Entries shown -

--- START ---

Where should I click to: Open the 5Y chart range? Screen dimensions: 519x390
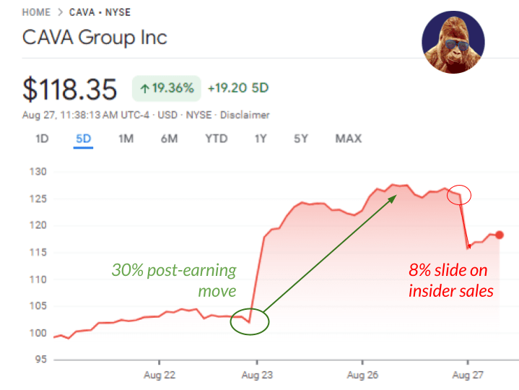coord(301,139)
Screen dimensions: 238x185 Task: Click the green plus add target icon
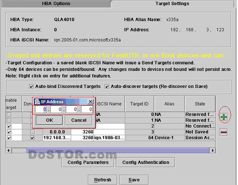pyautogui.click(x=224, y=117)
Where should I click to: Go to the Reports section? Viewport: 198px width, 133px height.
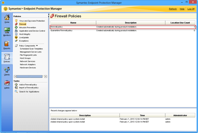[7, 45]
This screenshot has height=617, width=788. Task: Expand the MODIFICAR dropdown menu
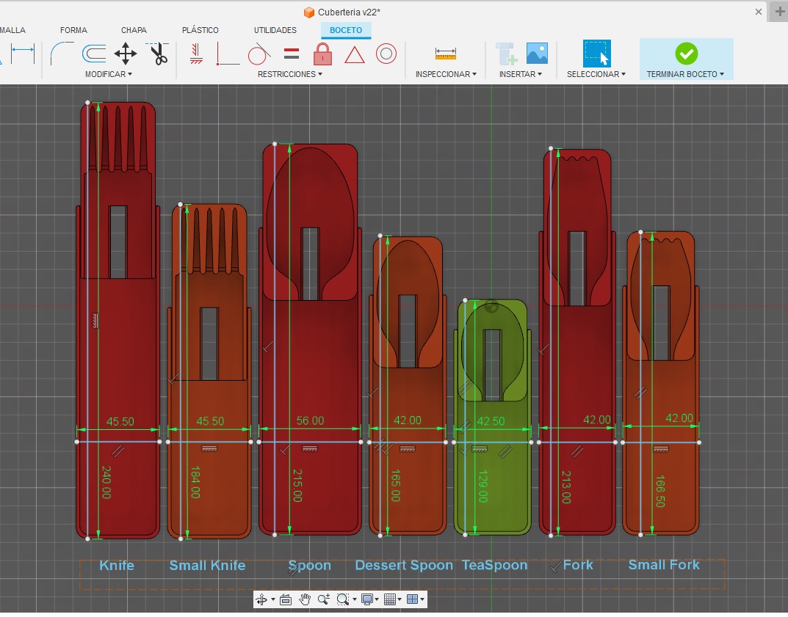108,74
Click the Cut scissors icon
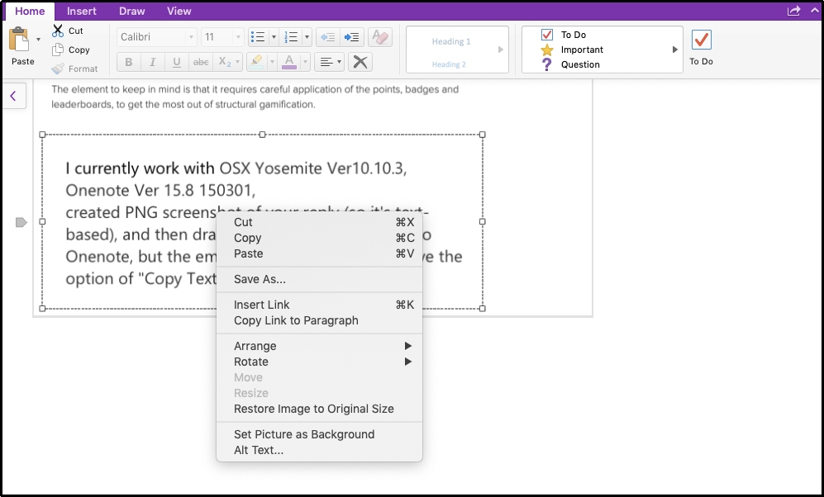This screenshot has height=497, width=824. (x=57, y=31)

--- END ---

Task item - Look above for the line containing "Where should I click to: Go", then retype it and each line after it to the end of the records, exactly and without pictures.

Response for this exercise -
Where should I click to: Go to the Reports section? Viewport: 198px width, 133px height.
[7, 45]
This screenshot has height=617, width=788. Task: Expand the MODIFICAR dropdown menu
108,74
Click the Cut scissors icon
This screenshot has height=497, width=824. (x=57, y=31)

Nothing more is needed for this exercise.